◆ Exercise requirements ◆
Every line between the top of the data below and the line with "Kis (40, 1801)", both ends included, must be retyped exactly.

[Data extracted from a collection]
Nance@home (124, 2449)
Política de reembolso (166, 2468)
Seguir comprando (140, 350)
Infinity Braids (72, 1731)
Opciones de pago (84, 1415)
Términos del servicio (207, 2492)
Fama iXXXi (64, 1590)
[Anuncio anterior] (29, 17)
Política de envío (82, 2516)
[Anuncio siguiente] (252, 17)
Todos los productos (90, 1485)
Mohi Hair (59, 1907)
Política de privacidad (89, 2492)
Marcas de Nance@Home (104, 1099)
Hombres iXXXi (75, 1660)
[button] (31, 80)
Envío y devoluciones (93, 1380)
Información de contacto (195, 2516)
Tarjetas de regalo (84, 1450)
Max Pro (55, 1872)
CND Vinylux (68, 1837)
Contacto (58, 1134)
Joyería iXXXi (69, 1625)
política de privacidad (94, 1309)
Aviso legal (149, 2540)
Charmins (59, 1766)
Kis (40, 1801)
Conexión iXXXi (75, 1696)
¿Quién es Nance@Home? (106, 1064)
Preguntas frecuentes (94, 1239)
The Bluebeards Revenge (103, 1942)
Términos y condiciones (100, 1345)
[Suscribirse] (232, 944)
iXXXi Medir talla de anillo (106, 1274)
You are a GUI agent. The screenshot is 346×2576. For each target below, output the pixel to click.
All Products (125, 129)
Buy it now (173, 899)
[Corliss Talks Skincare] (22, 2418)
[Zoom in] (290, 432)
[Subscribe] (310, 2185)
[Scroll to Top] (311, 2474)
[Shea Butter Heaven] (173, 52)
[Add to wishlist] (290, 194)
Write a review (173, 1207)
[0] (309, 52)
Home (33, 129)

◆ Result of this exercise ◆
Nance@home (124, 2449)
Política de reembolso (166, 2468)
Seguir comprando (140, 350)
Infinity Braids (72, 1731)
Opciones de pago (84, 1415)
Términos del servicio (207, 2492)
Fama iXXXi (64, 1590)
[Anuncio anterior] (29, 17)
Política de envío (82, 2516)
[Anuncio siguiente] (252, 17)
Todos los productos (90, 1485)
Mohi Hair (59, 1907)
Política de privacidad (89, 2492)
Marcas de Nance@Home (104, 1099)
Hombres iXXXi (75, 1660)
[button] (31, 80)
Envío y devoluciones (93, 1380)
Información de contacto (195, 2516)
Tarjetas de regalo (84, 1450)
Max Pro (55, 1872)
CND Vinylux (68, 1837)
Contacto (58, 1134)
Joyería iXXXi (69, 1625)
política de privacidad (94, 1309)
Aviso legal (149, 2540)
Charmins (59, 1766)
Kis (40, 1801)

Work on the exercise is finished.